Set the whole listing down again exactly as written.

▼

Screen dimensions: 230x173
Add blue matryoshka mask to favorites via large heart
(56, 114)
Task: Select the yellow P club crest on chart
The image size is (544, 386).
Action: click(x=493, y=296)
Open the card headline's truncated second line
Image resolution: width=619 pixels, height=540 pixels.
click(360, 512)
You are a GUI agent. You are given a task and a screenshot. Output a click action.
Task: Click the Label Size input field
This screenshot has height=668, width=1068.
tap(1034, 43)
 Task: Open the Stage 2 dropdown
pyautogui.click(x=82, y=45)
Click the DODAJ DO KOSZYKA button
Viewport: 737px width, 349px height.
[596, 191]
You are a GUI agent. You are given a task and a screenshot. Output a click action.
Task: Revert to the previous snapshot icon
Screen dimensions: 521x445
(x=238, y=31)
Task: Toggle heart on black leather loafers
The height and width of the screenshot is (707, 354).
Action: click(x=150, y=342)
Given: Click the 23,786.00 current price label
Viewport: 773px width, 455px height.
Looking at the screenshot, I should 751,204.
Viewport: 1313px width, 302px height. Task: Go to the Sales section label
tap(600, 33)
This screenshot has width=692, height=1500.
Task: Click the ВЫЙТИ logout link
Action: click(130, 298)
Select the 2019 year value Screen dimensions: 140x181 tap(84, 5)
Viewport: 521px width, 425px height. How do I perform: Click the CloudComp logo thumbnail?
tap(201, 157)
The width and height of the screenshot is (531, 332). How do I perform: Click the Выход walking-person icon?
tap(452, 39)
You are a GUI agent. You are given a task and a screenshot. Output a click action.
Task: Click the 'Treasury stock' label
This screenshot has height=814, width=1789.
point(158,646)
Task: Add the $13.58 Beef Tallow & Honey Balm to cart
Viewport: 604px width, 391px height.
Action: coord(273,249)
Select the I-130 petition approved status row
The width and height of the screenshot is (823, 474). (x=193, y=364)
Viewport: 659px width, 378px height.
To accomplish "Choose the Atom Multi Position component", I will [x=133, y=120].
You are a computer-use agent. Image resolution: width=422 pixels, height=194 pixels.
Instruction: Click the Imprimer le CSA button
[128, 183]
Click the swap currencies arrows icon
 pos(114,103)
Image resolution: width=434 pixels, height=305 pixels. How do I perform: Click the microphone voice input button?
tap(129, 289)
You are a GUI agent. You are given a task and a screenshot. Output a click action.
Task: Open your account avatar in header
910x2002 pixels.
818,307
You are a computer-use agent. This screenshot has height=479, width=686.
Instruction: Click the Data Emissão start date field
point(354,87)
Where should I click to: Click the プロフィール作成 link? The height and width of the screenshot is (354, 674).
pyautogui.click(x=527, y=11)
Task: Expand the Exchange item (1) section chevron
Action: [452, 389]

▲

# WORKED SOLUTION:
Screen dimensions: 230x173
Add blue matryoshka mask to favorites via large heart
(56, 114)
Task: Select the yellow P club crest on chart
The image size is (544, 386).
Action: click(x=493, y=296)
Open the card headline's truncated second line
Image resolution: width=619 pixels, height=540 pixels.
click(360, 512)
You are a GUI agent. You are given a task and a screenshot. Output a click action.
Task: Click the Label Size input field
This screenshot has height=668, width=1068.
tap(1034, 43)
 Task: Open the Stage 2 dropdown
pyautogui.click(x=82, y=45)
Click the DODAJ DO KOSZYKA button
Viewport: 737px width, 349px height.
[596, 191]
You are a GUI agent. You are given a task and a screenshot. Output a click action.
Task: Revert to the previous snapshot icon
Screen dimensions: 521x445
(x=238, y=31)
Task: Toggle heart on black leather loafers
The height and width of the screenshot is (707, 354).
Action: click(x=150, y=342)
Given: Click the 23,786.00 current price label
Viewport: 773px width, 455px height.
Looking at the screenshot, I should 751,204.
Viewport: 1313px width, 302px height. Task: Go to the Sales section label
tap(600, 33)
This screenshot has width=692, height=1500.
Task: Click the ВЫЙТИ logout link
Action: click(130, 298)
Select the 2019 year value Screen dimensions: 140x181 tap(84, 5)
Viewport: 521px width, 425px height. How do I perform: Click the CloudComp logo thumbnail?
tap(201, 157)
The width and height of the screenshot is (531, 332). How do I perform: Click the Выход walking-person icon?
tap(452, 39)
You are a GUI agent. You are given a task and a screenshot. Output a click action.
Task: Click the 'Treasury stock' label
This screenshot has height=814, width=1789.
point(158,646)
Task: Add the $13.58 Beef Tallow & Honey Balm to cart
Viewport: 604px width, 391px height.
Action: coord(273,249)
Select the I-130 petition approved status row
The width and height of the screenshot is (823, 474). (x=193, y=364)
Viewport: 659px width, 378px height.
To accomplish "Choose the Atom Multi Position component", I will [x=133, y=120].
You are a computer-use agent. Image resolution: width=422 pixels, height=194 pixels.
Instruction: Click the Imprimer le CSA button
[128, 183]
Click the swap currencies arrows icon
 pos(114,103)
Image resolution: width=434 pixels, height=305 pixels. How do I perform: Click the microphone voice input button?
tap(129, 289)
You are a GUI agent. You are given a task and a screenshot. Output a click action.
Task: Open your account avatar in header
910x2002 pixels.
818,307
You are a computer-use agent. This screenshot has height=479, width=686.
Instruction: Click the Data Emissão start date field
point(354,87)
Where should I click to: Click the プロフィール作成 link? The height and width of the screenshot is (354, 674).
pyautogui.click(x=527, y=11)
Task: Expand the Exchange item (1) section chevron
Action: [452, 389]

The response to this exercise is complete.